Scottish prosecutors report that they've identified two Libyans as suspects in the 1988 Lockerbie bombing of Pan Am Flight 103.
Officials say they plan on interviewing the unnamed pair in Tripoli about the bombing of a passenger jet over the town of Lockerbie in Scotland, which happened nearly 30 years ago. They believe the suspects were involved along with Abdelbaset al-Megrahi, the only person ever convicted of the bombing.
A Crown Office spokesman said in a statement released Thursday that they have sent a letter to the Libyan attorney general in Tripoli identifying the two suspects.
"The Lord Advocate and the US Attorney General are seeking the assistance of the Libyan judicial authorities for Scottish police officers and the FBI to interview the two named suspects in Tripoli," the statement read.
The attack killed 270 people.
In 2009, Megrahi was released from jail by the Scottish Government on compassionate grounds after he was diagnosed with prostate cancer. He died in 2012, and maintained his innocence his entire life. In 2013, Libya formally admitted responsibility for the attack.
The reopening of the case comes shortly after an in-depth investigation by the Frontline news unit into the bombing, entitled "My Brother's Bomber," that uncovered new evidence.
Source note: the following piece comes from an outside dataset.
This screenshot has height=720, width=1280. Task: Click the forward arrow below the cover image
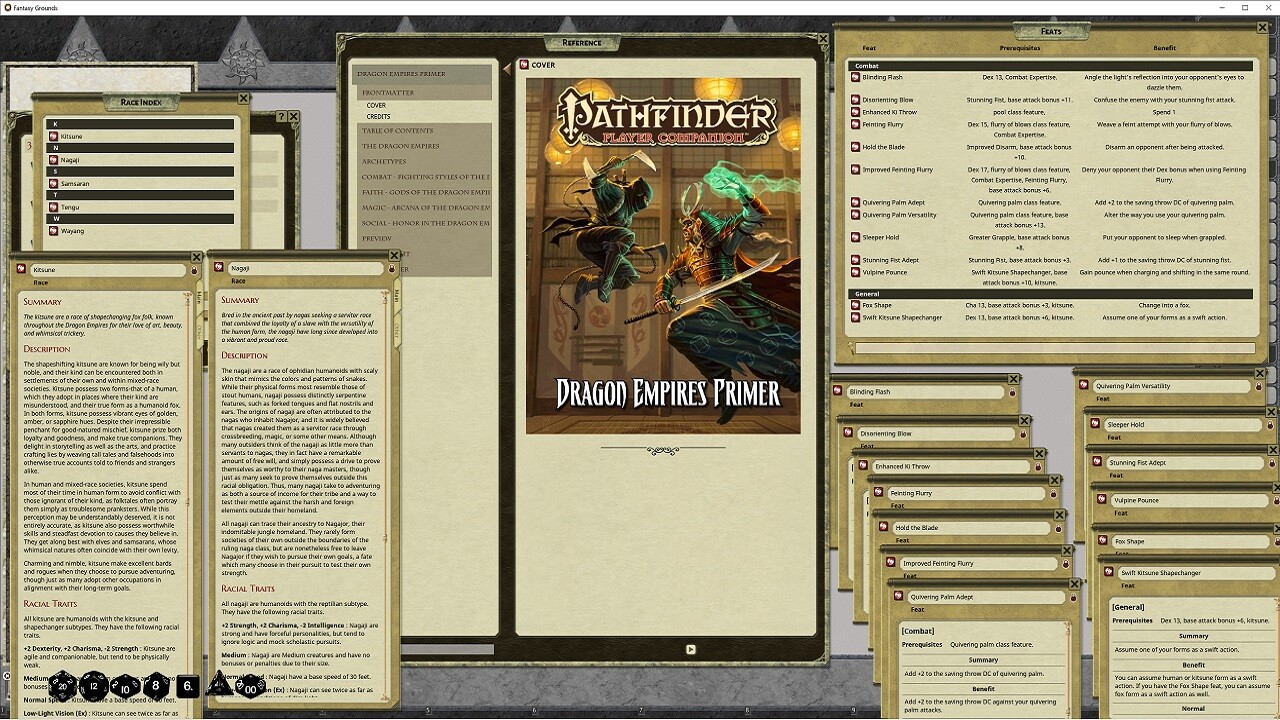[690, 649]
The three-part series was by filmmaker and author Ken Dornstein, whose elder brother was among those killed.
Brian Murtagh, the lead US prosecutor in the Lockerbie, told The New Yorker that Dornstein, as a journalist, had certain advantages over government investigators: “For an FBI agent to go to the places where Ken has gone, he would have to have permission from the Libyan government and the authorization of the State Department. Journalists don’t have to play by the same rules.” He continued, “We have jurisdiction to prosecute out the yin-yang, but if you can’t find the person your jurisdiction doesn’t amount to a whole lot.”
Frontline issued the following on the report:
During the course of his reporting for the three-part FRONTLINE series My Brother’s Bomber, Dornstein tracked down two men suspected of a role in Lockerbie and found both of them still alive in Libya: the alleged bomb expert, Abu Agela and Abdullah Senussi, the head of Libyan intelligence at the time of Lockerbie.
A U.S. official confirmed to The Washington Post that Agela and Senussi were the men being sought for questioning.
Lockerbie investigators knew that Megrahi and Agela, had traveled together several times before the Lockerbie bombing, but Dornstein discovered new details about their relationship.
In the film, Dornstein found a Libyan man — convicted for a separate bombing — who told him that Agela helped assemble a bomb that exploded in a Berlin disco in 1986. The FBI spoke to the Libyan, Musbah Eter, after Dornstein’s investigation, and he gave them new information. Eter said he had no doubt Lockerbie was carried out by Libyan intelligence; that Megrahi was a key member of the plot; and that Agela personally told him that he’d helped carry out the bombing.
Records showed that a week before the Lockerbie bombing, Agela entered Malta, where the bomb that blew up Flight 103 was believed to have originated. A passenger list also put Agela and Megrahi on the same flight to Tripoli on the day of the attack. But during the Lockerbie case, investigators didn’t have the connection that Dornstein’s reporting uncovered.
“Based on Ken’s story, the only two people that are alive, that were in the picture and have never been charged would be Abdullah Senussi and Abu Agela,” said Richard Marquise, a retired FBI agent who worked on the Lockerbie investigation from its inception. “[Agela] was never identified. We knew this man was a black Libyan, and he was a technical expert, but the Libyans never acknowledged that he existed.”
“Senussi was harder to hide, because he was a senior official in the government. That would be like the U.S. government saying, ‘We don’t know who John Kerry is.'”
Eter’s lawyer, Andreas Schulz, confirmed to Dornstein that the FBI was in touch with his client. “But the main problem is time,” he said. “Time is running against the investigation because these people are at a certain age. But you know, this is in the hands of the U.S. authorities. If you put all the power and the capability the U.S. has, I think there are always ways to get the hand on the culprits of Lockerbie.”